Counting Elements in an array passed to a function

For sizeof calculations in your function:
1.
str is a pointer to char.
sizeof(str) is the size of a pointer to char. (That's 2 for avr-gcc)
str[0] is a char
sizeof(str[0]) is the size of a char (That's always 1 in C and C++)

2.
&str is a pointer to pointer to char
sizeof(&str) is the size of a pointer to a pointer to char (That's 2 for avr-gcc)
str[0] is a char
&str[0] is a pointer to char
sizeof(&str[0]) is the size of a pointer to char (That's 2 for avr-gcc)

Next-to-bottom line: Inside the function whose parameter is a pointer, the function can not know the size of the array unless you tell it.

If the parameter is a pointer to char, with C-style "strings," you can tell the number of chars in the "string" with the strlen() function, but the function doesn't know whether the argument in the calling function was the address of a literal string (as it is in your program) or the address of the first element in an array or whatever. In particular, it doesn't know the size of the array.

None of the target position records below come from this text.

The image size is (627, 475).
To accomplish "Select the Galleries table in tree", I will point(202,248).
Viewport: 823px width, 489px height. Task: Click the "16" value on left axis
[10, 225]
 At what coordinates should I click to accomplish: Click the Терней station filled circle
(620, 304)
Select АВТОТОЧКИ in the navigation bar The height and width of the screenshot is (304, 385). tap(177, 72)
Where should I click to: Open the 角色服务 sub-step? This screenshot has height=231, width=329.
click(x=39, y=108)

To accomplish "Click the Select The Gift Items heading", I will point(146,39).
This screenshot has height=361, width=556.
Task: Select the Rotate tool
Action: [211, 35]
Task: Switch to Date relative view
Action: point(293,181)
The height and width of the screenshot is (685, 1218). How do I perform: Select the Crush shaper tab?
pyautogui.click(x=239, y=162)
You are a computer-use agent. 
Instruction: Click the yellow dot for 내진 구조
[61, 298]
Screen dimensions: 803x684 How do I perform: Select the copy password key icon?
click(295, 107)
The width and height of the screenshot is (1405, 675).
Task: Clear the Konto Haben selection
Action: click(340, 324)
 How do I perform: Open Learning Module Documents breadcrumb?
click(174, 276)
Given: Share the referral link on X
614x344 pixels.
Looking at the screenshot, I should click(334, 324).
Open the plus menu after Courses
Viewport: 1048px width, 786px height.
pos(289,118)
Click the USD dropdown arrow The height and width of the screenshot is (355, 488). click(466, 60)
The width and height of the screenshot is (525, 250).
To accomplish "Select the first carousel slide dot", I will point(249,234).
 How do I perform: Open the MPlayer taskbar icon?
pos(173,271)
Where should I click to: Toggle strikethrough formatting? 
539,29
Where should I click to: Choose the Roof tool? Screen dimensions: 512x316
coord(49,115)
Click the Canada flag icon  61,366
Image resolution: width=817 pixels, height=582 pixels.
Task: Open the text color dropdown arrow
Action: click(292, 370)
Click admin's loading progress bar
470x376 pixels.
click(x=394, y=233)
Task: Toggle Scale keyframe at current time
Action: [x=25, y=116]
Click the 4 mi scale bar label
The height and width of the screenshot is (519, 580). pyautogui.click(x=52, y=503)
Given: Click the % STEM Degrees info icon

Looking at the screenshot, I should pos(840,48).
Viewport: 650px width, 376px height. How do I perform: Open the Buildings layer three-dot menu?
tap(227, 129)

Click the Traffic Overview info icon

In order for strlen() to work, you have to feed it the address of a sequence of chars that is terminated by a byte whose bits are all zero. The strlen() function starts counting at the address that you give it and stops when it sees the zero byte.

void setup()
{
    Serial.begin(9600);
}
void loop()
{
    char x[100];
    Serial.print("In main: sizeof(x)   = ");
    Serial.println(sizeof(x));
    
    foo(x);
    
    delay(10000);
}

// The function has no way (no way) of knowing the
// size of the array back in the calling function.
//
// It just prints out the size of a pointer to char.
//
void foo(char *bar)
{
    Serial.print("In foo:  sizeof(bar) =   ");
    Serial.println(sizeof(bar));
}

Output:


In main: sizeof(x)   = 100
In foo:  sizeof(bar) =   2

Bottom line: The compiler knows the size of the array when and where you declare it. When you pass the name of the array to a function, you are passing a pointer whose value is the address of the first element of the array. The pointer does not carry along any information as to the size of the array. Period. Full stop.